▶ EXCERPTED TEXT
....................

# Fertilizers...



## eOrchids (Aug 27, 2014)

Just curious, what type of fertilizers do you guys use?

I use MSU, Kelp & Fish extract and Mega Thrive. 

Thanks!


----------



## Erythrone (Aug 27, 2014)

MSU, fish emulsion, Agrogreen, Daniel's, K lite, etc. Kelp and superthrive as supplement. Also bat guano...


----------



## Justin (Aug 27, 2014)

uh-oh, here we go again... 

for me, it's Miracle Gro 30-10-10 Orchid Food and occasional K-Light 1/4 tsp per gallon of tapwater. Also kelp extract twice per month.


----------



## Ray (Aug 27, 2014)

K-Lite at 30 ppm N at every watering, 2-3x/week; KelpMax @2 tsp/gal (1:384) added to it every 4-6 weeks.


----------



## Carkin (Aug 27, 2014)

Good question! I am very interested in what others are using too. I just have a fertilizer from a local orchid greenhouse, so no brand name but it's formula is...15-5-15-5-2 plus micro nutrients.


----------



## papheteer (Aug 27, 2014)

For the salt, I rotate 25-10-10 Plant prod, pure UREA, Calcium Nitrate, Magnesium sulfate, K-lite, and micros with 7% iron. For supplements I rotate 3 types of seaweed namely Kelpmax, General Hydroponics Bioweed and Seaplex. And I give them some amino acids as well!


----------



## Linus_Cello (Aug 27, 2014)

K-lite for growth, and dyna grow blossom booster to promote flowering (is there a K-lite version of blossom booster?).


----------



## Lmpgs (Aug 27, 2014)

Msu and kelpmax.


----------



## PaphMadMan (Aug 27, 2014)

You guys are funny. I use mostly whatever not-terribly-unbalanced water soluble fertilizer with micronutrients is cheapest and most convenient. Some dolomite grit for certain types. I wish I had the capability to make my own compost. If I did then only mounted plants would ever need anything.


----------



## OrquideAlex (Aug 27, 2014)

MSU and KelpMax. I also flush with straight water every month to wash out salt build up. I have K-Lite coming in next week (thanks Ray!), so I'll be giving it a whirl.


----------



## consettbay2003 (Aug 27, 2014)

I'm getting the impression that Rick is of the opinion that K-Like might benefit from additional Mg and P.


----------



## NYEric (Aug 27, 2014)

eOrchids said:


> Just curious, what type of fertilizers do you guys use?


OMG! why don't you just go over to Newark airport and yell that you have a bomb!!???oke:

K-lite, Superthrive, Neptune's Harvest Organic Fish and Seaweed fertilizer, 
Alternated with 
Miracle grow 30-10-10, Superthrive, Neptune's Harvest Organic Fish and Seaweed fertilizer.

....................

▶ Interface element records

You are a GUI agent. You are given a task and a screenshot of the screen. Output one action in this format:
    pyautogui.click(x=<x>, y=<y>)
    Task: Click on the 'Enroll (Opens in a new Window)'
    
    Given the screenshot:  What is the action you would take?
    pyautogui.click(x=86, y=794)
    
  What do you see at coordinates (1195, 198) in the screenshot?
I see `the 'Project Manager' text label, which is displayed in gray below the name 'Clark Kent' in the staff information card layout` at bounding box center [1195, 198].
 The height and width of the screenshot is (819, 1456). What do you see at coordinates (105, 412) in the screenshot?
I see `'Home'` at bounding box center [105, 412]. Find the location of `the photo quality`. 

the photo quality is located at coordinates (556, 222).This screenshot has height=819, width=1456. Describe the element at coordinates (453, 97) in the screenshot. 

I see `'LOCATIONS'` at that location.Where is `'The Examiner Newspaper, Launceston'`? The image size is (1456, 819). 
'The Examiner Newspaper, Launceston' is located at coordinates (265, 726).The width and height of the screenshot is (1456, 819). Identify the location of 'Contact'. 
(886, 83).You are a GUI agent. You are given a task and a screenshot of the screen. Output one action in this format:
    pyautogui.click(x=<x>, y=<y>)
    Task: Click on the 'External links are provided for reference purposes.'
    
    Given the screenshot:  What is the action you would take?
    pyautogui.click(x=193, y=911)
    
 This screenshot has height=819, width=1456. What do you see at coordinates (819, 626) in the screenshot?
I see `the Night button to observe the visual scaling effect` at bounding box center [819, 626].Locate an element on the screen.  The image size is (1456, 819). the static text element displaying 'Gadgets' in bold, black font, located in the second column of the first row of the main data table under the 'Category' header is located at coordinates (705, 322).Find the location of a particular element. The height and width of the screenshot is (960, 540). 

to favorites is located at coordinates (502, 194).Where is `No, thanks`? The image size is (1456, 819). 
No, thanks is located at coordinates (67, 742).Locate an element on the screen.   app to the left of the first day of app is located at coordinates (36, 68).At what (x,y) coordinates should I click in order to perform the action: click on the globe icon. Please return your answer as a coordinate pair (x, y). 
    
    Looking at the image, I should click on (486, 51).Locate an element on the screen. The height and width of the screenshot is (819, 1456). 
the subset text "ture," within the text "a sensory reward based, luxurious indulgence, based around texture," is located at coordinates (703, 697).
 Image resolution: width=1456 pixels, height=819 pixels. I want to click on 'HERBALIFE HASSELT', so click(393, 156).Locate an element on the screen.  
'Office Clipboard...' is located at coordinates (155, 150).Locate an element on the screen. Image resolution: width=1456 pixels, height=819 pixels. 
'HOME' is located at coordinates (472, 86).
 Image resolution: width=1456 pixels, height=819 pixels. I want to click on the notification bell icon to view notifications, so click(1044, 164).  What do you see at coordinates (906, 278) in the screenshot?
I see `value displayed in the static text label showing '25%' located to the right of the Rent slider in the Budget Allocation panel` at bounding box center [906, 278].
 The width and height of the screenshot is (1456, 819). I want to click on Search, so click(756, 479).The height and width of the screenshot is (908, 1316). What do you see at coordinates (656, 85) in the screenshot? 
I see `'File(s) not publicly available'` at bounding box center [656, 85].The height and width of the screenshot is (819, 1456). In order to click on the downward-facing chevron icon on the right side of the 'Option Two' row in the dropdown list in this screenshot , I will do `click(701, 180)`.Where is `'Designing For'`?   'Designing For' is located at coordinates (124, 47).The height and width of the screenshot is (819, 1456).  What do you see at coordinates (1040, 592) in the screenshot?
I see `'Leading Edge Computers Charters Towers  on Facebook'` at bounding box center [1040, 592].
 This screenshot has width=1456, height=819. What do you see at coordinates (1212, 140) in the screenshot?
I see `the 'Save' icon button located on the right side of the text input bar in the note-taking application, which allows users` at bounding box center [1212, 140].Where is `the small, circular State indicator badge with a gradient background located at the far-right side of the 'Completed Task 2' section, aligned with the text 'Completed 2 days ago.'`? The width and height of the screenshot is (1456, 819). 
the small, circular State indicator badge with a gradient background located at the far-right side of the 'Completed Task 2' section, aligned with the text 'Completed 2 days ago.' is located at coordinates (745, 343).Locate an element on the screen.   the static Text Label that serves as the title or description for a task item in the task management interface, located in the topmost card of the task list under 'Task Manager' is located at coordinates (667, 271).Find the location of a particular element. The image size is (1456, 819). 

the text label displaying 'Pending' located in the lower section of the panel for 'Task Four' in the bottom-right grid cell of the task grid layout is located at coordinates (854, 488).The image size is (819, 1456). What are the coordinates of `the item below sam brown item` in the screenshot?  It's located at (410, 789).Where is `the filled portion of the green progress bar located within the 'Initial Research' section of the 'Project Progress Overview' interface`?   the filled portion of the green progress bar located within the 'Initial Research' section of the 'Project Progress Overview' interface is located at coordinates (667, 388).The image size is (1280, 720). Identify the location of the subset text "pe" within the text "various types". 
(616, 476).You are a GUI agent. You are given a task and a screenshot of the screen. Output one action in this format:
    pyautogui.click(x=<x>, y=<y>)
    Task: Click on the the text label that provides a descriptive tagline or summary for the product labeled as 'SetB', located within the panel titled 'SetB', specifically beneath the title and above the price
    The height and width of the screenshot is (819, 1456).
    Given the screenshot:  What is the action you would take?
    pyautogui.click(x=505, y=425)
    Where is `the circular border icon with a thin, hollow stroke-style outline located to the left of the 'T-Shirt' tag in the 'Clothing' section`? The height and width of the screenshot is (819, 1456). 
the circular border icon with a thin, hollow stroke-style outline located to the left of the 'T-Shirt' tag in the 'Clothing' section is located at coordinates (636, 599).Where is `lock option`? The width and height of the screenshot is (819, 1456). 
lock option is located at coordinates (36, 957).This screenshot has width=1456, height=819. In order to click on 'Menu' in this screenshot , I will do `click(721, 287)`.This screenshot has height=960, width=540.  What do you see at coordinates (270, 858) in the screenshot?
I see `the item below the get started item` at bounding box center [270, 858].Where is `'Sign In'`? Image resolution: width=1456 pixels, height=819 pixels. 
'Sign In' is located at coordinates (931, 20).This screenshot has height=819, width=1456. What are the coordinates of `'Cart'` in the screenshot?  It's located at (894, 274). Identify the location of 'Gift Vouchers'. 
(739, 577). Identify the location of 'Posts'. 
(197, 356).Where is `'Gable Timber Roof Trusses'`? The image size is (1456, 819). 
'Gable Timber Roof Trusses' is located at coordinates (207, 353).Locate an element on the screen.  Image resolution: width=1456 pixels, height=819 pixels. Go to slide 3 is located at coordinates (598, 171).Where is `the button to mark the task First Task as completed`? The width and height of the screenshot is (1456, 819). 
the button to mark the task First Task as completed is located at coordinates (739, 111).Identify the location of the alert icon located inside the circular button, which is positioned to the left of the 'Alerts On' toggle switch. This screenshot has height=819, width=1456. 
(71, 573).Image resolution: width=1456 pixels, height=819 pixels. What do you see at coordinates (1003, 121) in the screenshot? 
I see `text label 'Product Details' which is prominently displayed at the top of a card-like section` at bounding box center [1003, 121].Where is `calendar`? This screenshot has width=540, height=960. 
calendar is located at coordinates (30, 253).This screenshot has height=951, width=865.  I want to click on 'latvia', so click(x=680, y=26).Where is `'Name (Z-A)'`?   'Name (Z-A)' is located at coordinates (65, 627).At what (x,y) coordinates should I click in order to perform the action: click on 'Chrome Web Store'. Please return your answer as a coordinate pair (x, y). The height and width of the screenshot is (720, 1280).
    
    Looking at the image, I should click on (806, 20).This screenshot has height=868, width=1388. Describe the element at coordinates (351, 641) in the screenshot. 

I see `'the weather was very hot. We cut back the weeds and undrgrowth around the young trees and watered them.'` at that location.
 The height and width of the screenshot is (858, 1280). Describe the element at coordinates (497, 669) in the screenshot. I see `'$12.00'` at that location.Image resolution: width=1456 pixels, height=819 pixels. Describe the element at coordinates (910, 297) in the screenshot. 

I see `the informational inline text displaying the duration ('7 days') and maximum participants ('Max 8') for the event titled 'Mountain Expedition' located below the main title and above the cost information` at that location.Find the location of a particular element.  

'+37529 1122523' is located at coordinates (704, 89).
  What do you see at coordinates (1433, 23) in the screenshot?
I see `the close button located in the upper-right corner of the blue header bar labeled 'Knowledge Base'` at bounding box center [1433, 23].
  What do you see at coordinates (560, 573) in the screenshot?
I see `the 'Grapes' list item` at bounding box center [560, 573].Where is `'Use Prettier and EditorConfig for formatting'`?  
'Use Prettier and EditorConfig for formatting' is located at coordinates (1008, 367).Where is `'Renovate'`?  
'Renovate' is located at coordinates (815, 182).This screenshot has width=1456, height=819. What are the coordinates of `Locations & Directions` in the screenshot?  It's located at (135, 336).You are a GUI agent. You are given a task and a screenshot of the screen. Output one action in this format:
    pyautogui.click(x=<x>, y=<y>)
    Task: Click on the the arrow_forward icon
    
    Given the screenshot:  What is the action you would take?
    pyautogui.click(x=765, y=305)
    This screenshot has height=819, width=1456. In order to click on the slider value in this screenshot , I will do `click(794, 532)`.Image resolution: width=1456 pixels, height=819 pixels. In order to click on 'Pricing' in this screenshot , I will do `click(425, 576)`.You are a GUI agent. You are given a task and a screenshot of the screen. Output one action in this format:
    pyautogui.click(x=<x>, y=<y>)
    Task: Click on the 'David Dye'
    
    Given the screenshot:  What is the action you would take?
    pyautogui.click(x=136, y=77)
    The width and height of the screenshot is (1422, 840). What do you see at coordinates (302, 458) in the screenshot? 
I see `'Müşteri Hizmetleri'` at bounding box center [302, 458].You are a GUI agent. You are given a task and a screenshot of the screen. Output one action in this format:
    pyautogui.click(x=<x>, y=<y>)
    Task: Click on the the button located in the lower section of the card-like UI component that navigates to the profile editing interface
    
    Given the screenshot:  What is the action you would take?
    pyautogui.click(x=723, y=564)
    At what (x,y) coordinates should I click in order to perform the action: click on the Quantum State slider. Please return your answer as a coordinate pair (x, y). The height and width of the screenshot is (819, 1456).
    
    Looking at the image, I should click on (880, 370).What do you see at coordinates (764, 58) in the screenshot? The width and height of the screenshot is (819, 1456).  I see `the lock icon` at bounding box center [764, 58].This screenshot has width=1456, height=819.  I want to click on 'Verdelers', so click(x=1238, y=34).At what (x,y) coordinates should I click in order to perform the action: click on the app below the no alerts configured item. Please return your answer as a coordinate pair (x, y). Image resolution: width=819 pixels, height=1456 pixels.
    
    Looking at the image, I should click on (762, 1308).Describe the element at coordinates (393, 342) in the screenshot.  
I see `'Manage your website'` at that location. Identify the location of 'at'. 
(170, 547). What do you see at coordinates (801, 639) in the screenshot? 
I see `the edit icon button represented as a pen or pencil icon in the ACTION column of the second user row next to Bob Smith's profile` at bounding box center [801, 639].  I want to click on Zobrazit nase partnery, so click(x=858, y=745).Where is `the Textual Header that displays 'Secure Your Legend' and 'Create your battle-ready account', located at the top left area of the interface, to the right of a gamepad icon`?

....................

▶ TASKS AND EXERCISES
1 > Print the part of the fertilizer thread between "## Justin (Aug" and "every 4-6 weeks.", inclusive.
2 > In the fertilizer thread, how often does OrquideAlex flush with straight water, and for what purpose?

▶ TASK-BY-TASK RESULTS
1 >
## Justin (Aug 27, 2014)

uh-oh, here we go again... 

for me, it's Miracle Gro 30-10-10 Orchid Food and occasional K-Light 1/4 tsp per gallon of tapwater. Also kelp extract twice per month.


----------



## Ray (Aug 27, 2014)

K-Lite at 30 ppm N at every watering, 2-3x/week; KelpMax @2 tsp/gal (1:384) added to it every 4-6 weeks.

2 > Every month, to wash out salt buildup.